Josh had softly demanded that I set up an appointment for surgery as soon as possible, not wanting to risk my life any further. On the car ride home, we were both silent. I just didn't know what to say, and I don't think he did either. We have barely talked at all tonight, except for when I started an argument with him over everything...

~

"Josh, if it comes back worse what the hell is the point?" I was sitting on the ground, petting Lil Dun. Josh was in the kitchen making coffee for hisself, but when I spoke I heard no more noise coming from the kitchen. Looking up at him, I see him looking at me with a distraught expression.

"What's the point? Abby-Lynn, seriously?" I watched as he leaned on the counter and furiously rubbed at his face, as if trying to get rid of my question. This pissed me off, so I glared at him.

"Yes, what's the point. Why waste the money when it can come back ten times worse? Why put ourselves through all of that bullshit?" When I'm done speaking, Josh slams down his coffee mug, causing it to shatter everywhere.

"This bullshit is your damn life, Abby-Lynn!" Lil Dun ran off to his room when Josh raised his voice. All I could do was shake my head and look up at the ceiling, trying to call myself down. "Look at me." I refused to though, I don't want to look at him. I don't want to go through this.

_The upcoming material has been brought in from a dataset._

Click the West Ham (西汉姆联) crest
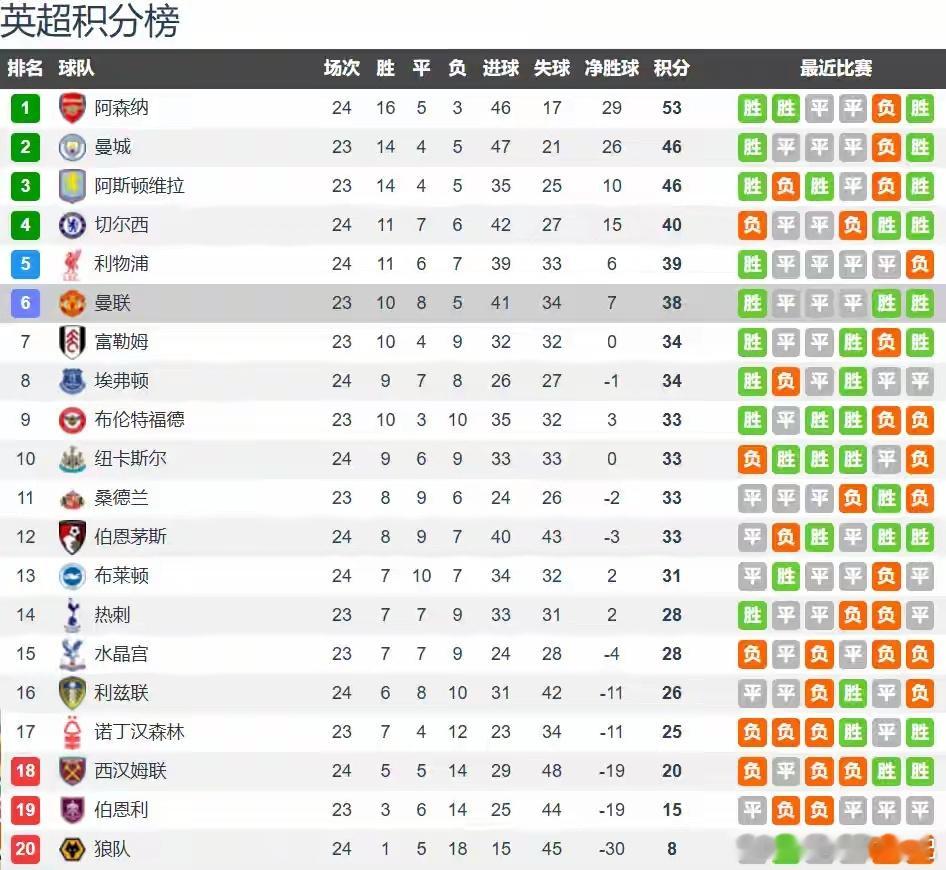946x870 pixels. [x=72, y=771]
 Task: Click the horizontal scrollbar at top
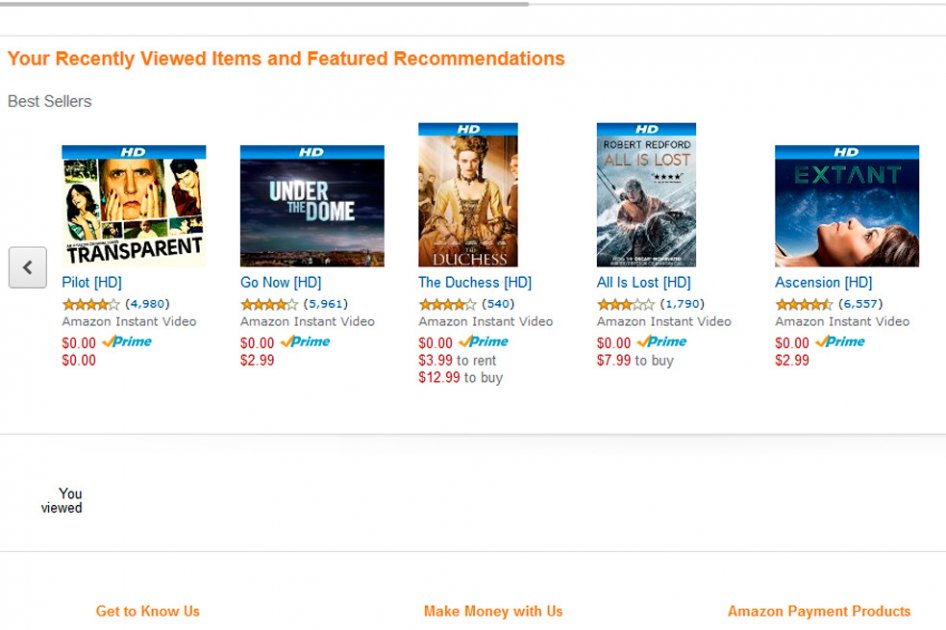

"Look at me." He has now made his way to me, and is crouched down in front of me. He grabs my chin gently, and pulls it down so I am staring into his eyes. "This tumor can ki... Can take you away from me. And I can't take that. I can't fucking take that, Abby-Lynn. I will spend all the money in the world just to make sure you're ok, so money is not a problem. This is your life we are talking about. You need this surgery. It's not something that will just heal on its own terms. It's either get it treated or... Die."

I watch as the tears fall from his eyes, and I can feel as my own tears make their way down my face. I grabs his hands and hold them to my face, allowing the sadness to take over. Allowing reality to set in.

"But Josh, what if it comes back and it's worse? I get treated and I find out its cancer. What if I can't be fixed then?" He has now pulled me into his lap, our crying eyes never once looking away from one another.

"We will keep on fighting this together. Any time bought is still time I'll be able to spend it with you, Abby. Jesus Christ, I love you and all I want is to be able to spend time with you."

~

We had held each other for a while after that. We refused to let go for so long that Lil Dun had even came back and curled up beside us. Eventually though, my legs had gotten numb, so Josh decided then to get up and go clean up the broken glass. Then we just came into our room and laid there until now.

What if something bad happens during surgery? What if it comes back worse? What if I die?

Looking down at Josh, the beautiful boy laying on my lap, I know I will fight through it all for him. I'll go through endless surgeries, chemotherapy even, just so I won't have to leave him alone on this earth. He deserves someone strong to stand beside him, and I'll be damned if that person isn't me.